Exercise instructions: Can you write out the records from the line containing "The height and" through the end, switching "undo" to "redo" and keeping everything else the same, but without the pictures?

Stored records:
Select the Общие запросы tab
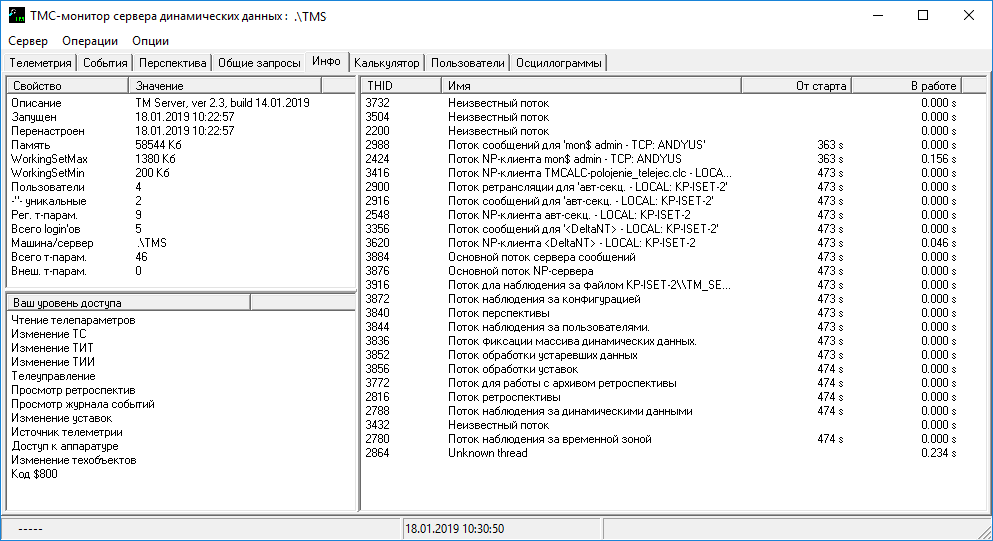993x541 pixels. click(x=259, y=63)
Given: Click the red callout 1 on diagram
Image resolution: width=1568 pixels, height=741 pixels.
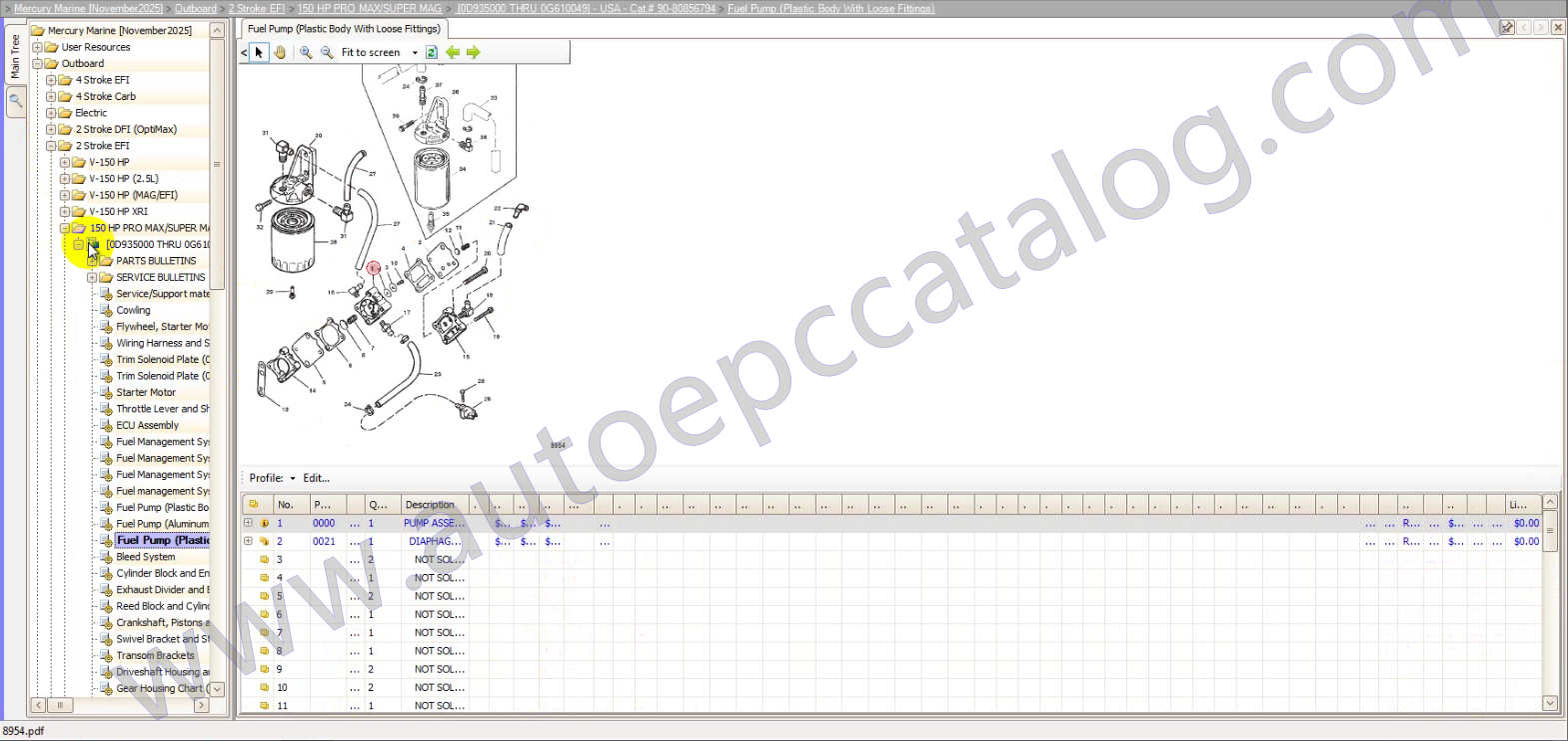Looking at the screenshot, I should pyautogui.click(x=373, y=268).
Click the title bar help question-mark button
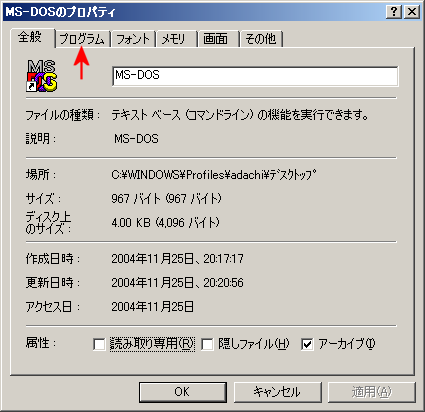This screenshot has width=425, height=412. click(394, 12)
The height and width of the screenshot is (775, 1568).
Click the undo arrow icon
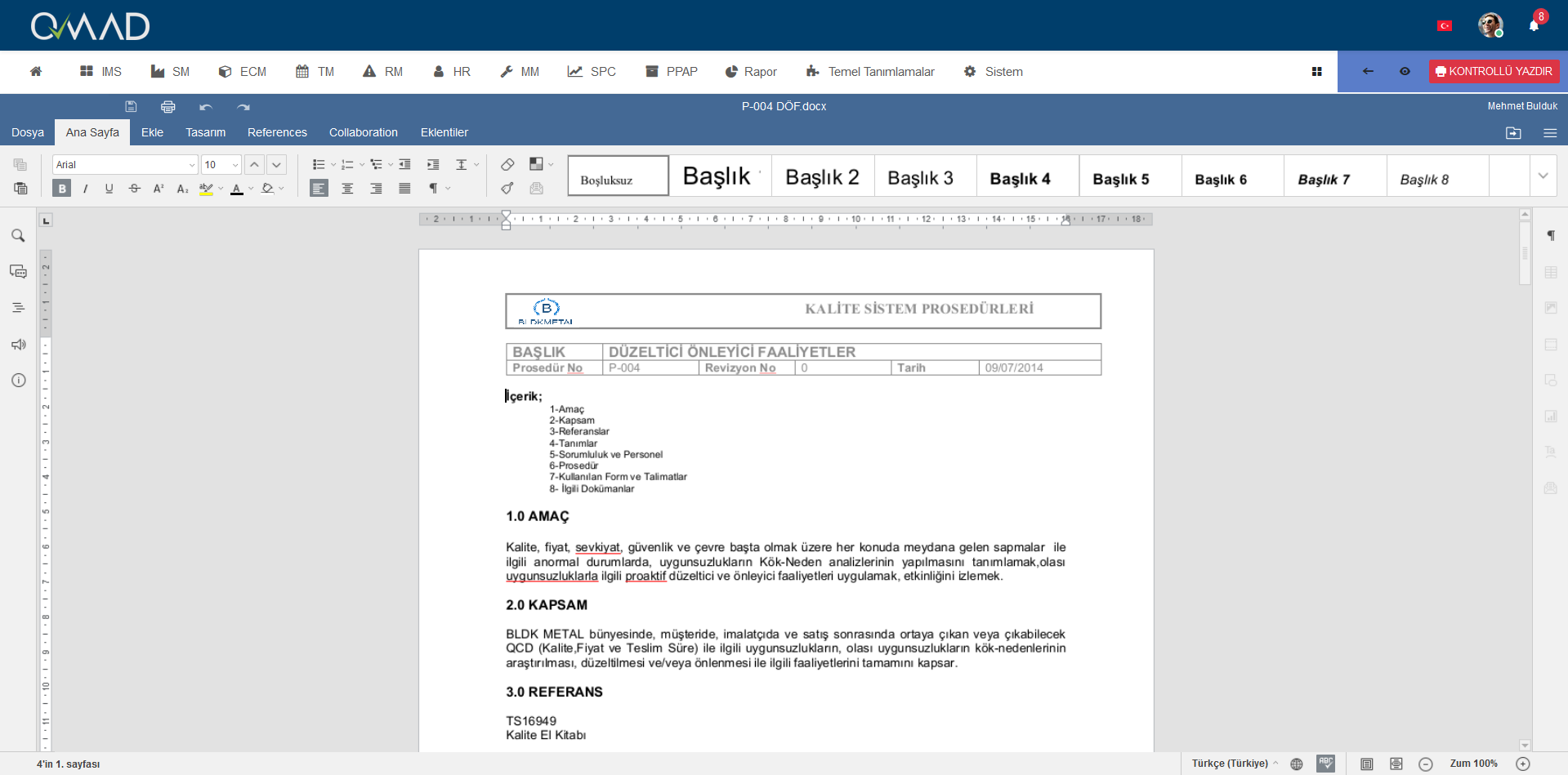coord(205,106)
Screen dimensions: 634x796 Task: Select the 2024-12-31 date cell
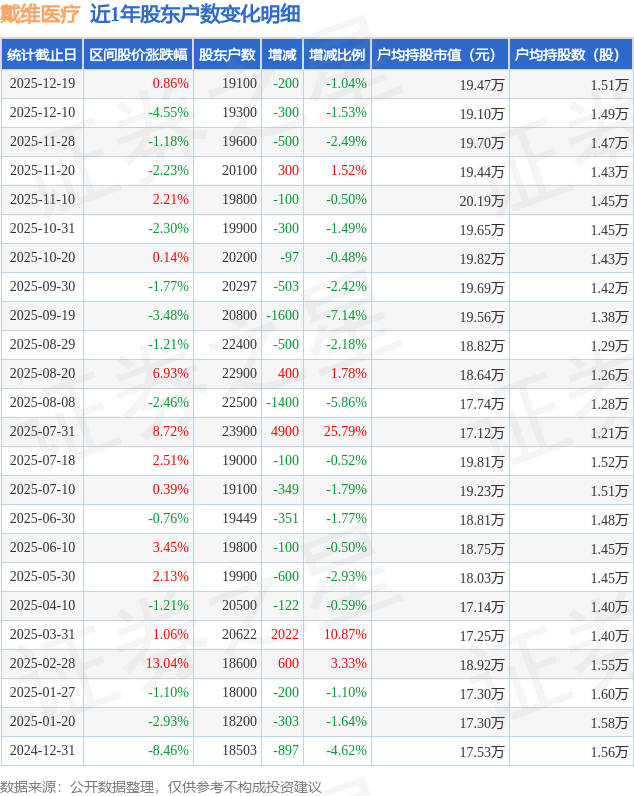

The output:
The height and width of the screenshot is (775, 1568).
Click the redo arrow icon
coord(205,106)
Screen dimensions: 634x796 Task: Select the 2024-12-31 date cell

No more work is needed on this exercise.